*TASK TO CARRY OUT*
Pick up the forum thread below about actors returning to EastEnders and continue it from the end of its last post.

*SELECTED PASSAGE*
**********

And apparently Natalie Cassidy is planning on doing it as well. I have no problem with some characters returning one day as sometimes it does work well. It's the ones that come and go that bother me.

----------


## alan45

> And apparently Natalie Cassidy is planning on doing it as well. I have no problem with some characters returning one day as sometimes it does work well. It's the ones that come and go that bother me.


The problem is that some of them seem to think they are bigger than the show. EE was around before The Orange Slapper and will hardly fall apart if she does not return. The same goes for the other two divas (or should that be divvies)  :Rotfl:

----------


## big bro fan

> What is it with EE and returning actors. Letitia Dean just seems to come and go at will. The Mitchells also seem to return when offered obscene amounts of OUR money to come back and act like thugs. EE dosent need Jessie Wallace, it doesnt need Letitia Dean and her overactive eyebrows and pout.  It must be great to leave a show to pursue other avenues and know your job will be waiting for you if things dont work out. I wonder what my boss would say if I decided to try a new job out for a few months.


Hang on a sec it's not Jessie fault. She left as far as she was concerned that was it. It's the bbc and people who run eastenders that have said we know you want to do other things but your job's here if you want it cause we never wanted you to leave. As far as im concerned it's not Jessie's fault besides Sharon and Kat make the show there the best characters it was never the same after they left.

----------


## Becksfanz

No way Kat would return and there is no point for her returning to EE as theres nothing exciting for her in EE  :Stick Out Tongue:

----------


## sarah21

> The problem is that some of them seem to think they are bigger than the show. EE was around before The Orange Slapper and will hardly fall apart if she does not return. The same goes for the other two divas (or should that be divvies)


What a load of tosh as usual. Nobody here thinks they are bigger than the show. Jesse has been hyped up by the BBC and John Yorke in particular. They truly believe she is wonderful but I don't think she is as popular as they think. I can see her coming back and although I haven't missed her, I'm sure some have.

**********

*GIVEN ENTRIES*
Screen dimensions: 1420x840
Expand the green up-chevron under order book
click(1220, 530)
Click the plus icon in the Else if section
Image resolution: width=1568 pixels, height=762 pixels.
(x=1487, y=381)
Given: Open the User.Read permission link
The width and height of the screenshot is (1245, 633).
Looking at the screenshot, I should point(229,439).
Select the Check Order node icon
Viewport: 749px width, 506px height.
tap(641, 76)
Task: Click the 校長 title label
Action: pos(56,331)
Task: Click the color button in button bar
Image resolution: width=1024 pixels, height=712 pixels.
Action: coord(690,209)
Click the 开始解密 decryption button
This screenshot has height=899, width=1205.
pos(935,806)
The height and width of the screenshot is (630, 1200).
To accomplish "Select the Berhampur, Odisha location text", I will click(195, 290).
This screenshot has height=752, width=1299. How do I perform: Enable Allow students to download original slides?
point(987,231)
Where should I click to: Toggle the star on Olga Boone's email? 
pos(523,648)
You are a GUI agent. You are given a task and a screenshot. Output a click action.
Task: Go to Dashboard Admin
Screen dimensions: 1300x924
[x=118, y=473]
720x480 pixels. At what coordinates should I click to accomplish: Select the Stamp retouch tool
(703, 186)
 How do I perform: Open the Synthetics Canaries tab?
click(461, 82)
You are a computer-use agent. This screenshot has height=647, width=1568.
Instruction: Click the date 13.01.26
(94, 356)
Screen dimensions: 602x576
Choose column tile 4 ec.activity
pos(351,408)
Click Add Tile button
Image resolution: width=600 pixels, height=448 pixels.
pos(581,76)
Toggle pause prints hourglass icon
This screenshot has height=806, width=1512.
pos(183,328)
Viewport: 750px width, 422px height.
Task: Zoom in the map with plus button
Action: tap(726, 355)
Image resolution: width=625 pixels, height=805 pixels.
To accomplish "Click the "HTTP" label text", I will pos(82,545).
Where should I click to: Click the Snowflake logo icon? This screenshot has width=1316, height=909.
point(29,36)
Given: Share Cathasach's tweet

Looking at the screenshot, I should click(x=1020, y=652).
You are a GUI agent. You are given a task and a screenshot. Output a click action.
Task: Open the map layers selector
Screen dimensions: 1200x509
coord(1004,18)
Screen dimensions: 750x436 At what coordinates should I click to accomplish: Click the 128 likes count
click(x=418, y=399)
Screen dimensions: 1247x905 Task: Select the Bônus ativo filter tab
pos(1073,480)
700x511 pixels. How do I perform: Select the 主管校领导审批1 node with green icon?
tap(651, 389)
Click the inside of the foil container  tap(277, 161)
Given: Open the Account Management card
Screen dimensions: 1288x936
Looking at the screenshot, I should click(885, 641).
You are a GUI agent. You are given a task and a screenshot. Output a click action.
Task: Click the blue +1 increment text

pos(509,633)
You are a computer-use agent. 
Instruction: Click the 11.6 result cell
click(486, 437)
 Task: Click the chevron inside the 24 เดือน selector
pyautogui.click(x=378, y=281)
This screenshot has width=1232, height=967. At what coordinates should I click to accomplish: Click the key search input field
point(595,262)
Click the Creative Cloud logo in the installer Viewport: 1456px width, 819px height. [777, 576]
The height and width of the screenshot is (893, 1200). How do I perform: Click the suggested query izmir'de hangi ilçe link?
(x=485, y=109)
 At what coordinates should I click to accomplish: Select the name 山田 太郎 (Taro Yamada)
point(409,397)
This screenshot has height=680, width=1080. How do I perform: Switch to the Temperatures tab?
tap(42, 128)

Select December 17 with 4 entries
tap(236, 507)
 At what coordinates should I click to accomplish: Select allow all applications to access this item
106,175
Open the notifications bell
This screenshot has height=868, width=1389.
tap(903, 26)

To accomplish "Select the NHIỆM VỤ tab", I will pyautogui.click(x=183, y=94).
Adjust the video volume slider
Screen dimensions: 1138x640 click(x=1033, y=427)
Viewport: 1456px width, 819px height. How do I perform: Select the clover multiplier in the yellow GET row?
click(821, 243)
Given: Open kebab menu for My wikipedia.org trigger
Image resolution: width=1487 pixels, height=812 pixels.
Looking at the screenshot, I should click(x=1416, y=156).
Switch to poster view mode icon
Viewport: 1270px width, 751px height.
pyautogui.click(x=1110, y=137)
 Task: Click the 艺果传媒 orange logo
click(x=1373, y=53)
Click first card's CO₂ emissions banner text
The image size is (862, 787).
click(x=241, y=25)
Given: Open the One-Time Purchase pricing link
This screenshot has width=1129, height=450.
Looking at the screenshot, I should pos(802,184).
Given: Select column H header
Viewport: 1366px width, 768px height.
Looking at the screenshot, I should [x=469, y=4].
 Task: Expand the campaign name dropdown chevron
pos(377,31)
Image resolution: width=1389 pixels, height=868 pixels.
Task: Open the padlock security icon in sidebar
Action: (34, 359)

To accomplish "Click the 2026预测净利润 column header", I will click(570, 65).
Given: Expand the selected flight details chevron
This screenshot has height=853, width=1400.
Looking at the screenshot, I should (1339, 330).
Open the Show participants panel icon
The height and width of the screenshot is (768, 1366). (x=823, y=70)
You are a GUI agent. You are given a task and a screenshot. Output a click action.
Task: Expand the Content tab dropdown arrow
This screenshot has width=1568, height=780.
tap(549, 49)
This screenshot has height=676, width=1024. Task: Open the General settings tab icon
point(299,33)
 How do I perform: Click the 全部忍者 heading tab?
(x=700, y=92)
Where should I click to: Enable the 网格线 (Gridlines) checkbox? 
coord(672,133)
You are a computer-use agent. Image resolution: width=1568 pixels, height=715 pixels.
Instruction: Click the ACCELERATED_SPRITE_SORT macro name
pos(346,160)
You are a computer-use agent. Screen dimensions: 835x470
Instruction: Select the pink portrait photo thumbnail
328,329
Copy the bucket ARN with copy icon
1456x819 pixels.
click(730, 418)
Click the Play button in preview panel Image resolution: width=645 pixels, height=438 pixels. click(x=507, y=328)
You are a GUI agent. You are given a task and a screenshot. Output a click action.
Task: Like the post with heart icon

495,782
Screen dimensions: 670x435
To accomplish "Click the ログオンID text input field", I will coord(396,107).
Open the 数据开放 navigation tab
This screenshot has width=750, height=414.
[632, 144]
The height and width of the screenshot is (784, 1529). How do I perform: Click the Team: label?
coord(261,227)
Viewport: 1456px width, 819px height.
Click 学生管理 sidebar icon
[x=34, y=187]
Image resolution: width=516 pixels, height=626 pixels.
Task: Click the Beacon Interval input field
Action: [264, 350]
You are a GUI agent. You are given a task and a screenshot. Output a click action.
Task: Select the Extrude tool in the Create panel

**********

*EXERCISE ANSWER*
Letitia left for years and her career didn't do too well, so when EE asked her back, she obviously jumped at the chance. I like Sharon and she will always be welcome for me as I've watched her from day one. I like the characters with history. Letitia doesn't even work (except the odd panto) when she takes her breaks so why she would be a diva I've no idea. 

With regards to young Natalie. Well, she is 22 and has been with the show for nearly 13 years. She has asked for a break so that she can try something else. And what does this Diva want to do? She simply wants the challenge of trying another role in either theatre or panto. Yeah, real diva stuff. 

Steve McFadden has taken a break, so has June Brown (who is about to take another one) and James Alexandrou had one when he went on his director's course. Babs Windsor, Michelle Ryan and Wendy Richard have when they have had health problems. So why pick on Letitia, Jesse or Natalie? At least with Letitia and Natalie, they have done their time and even when Natalie lost her mother and was told to take time off she didn't. She didn't want to ruin their scheduling and has now given them over a year's notice.

And please try and treat some of the actresses with a bit of respect. Referring to Letitia Dean as The Orange Slapper is rude and nasty. It is also libellous.

----------


## big bro fan

> No way Kat would return and there is no point for her returning to EE as theres nothing exciting for her in EE


Think about what you just said. There's nothing exciting going on (which i agree with) but if she returned it would make the show more exciting.  :Big Grin:  

 :Thumbsup:  Come On Kat Moon  :Thumbsup:

----------


## big bro fan

> What a load of tosh as usual. Nobody here thinks they are bigger than the show. Jesse has been hyped up by the BBC and John Yorke in particular. They truly believe she is wonderful but I don't think she is as popular as they think. I can see her coming back and although I haven't missed her, I'm sure some have.
> 
> Letitia left for years and her career didn't do too well, so when EE asked her back, she obviously jumped at the chance. I like Sharon and she will always be welcome for me as I've watched her from day one. I like the characters with history. Letitia doesn't even work (except the odd panto) when she takes her breaks so why she would be a diva I've no idea. 
> 
> With regards to young Natalie. Well, she is 22 and has been with the show for nearly 13 years. She has asked for a break so that she can try something else. And what does this Diva want to do? She simply wants the challenge of trying another role in either theatre or panto. Yeah, real diva stuff.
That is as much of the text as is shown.